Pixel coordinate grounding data

========

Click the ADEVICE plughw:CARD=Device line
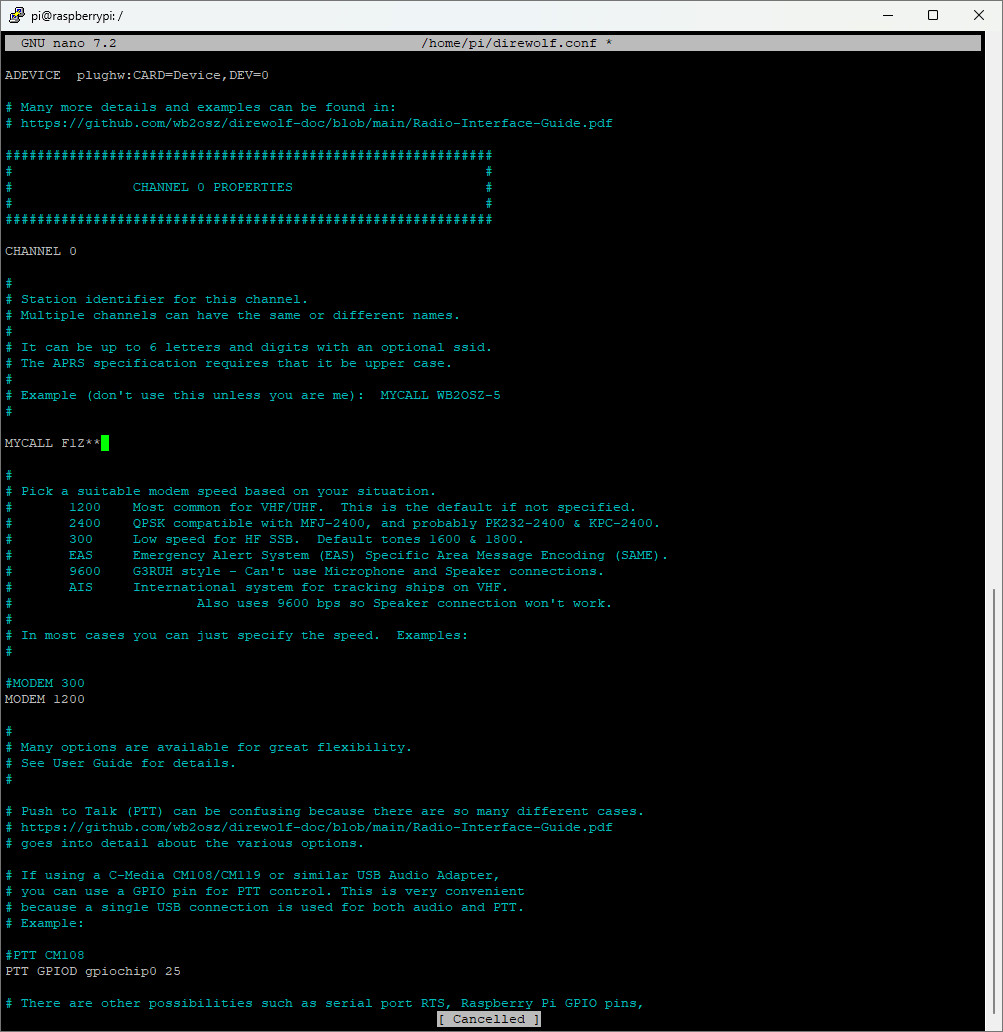This screenshot has width=1003, height=1032. point(137,75)
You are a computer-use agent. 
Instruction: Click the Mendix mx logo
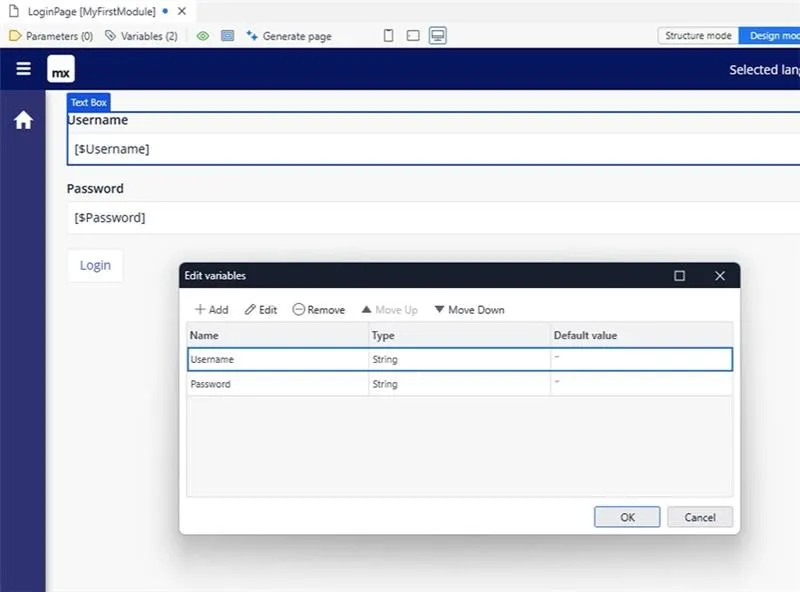(x=61, y=71)
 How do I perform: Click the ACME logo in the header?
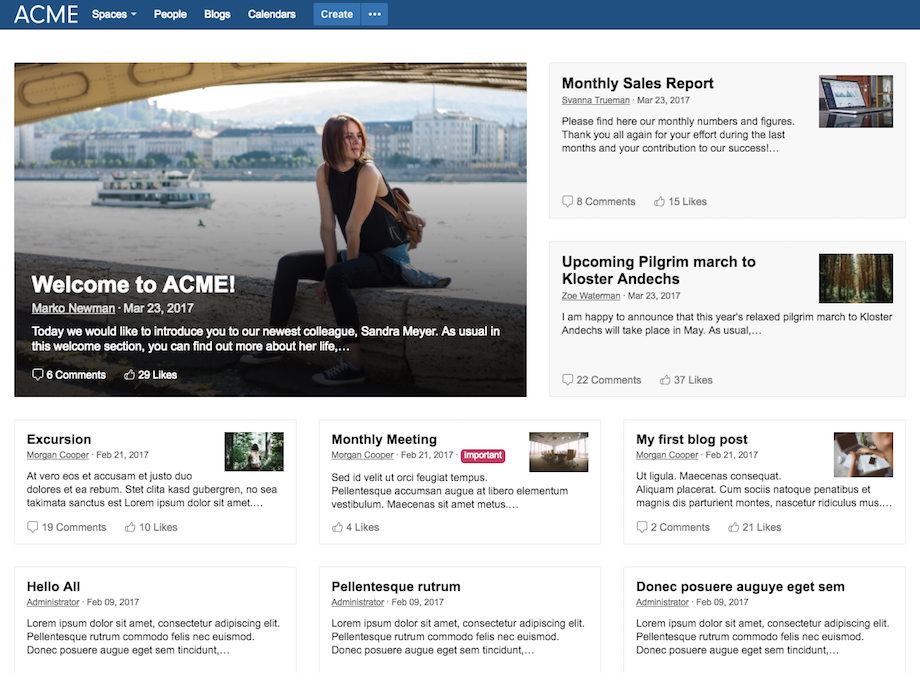(x=46, y=14)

========

◆ Problem to solve ◆
In the data above, find the line containing "Instruction: Click the Mendix mx logo", then output it and every later line exactly, without the pictures.

◆ Output of the exercise ◆
Instruction: Click the Mendix mx logo
(x=61, y=71)
 How do I perform: Click the ACME logo in the header?
(x=46, y=14)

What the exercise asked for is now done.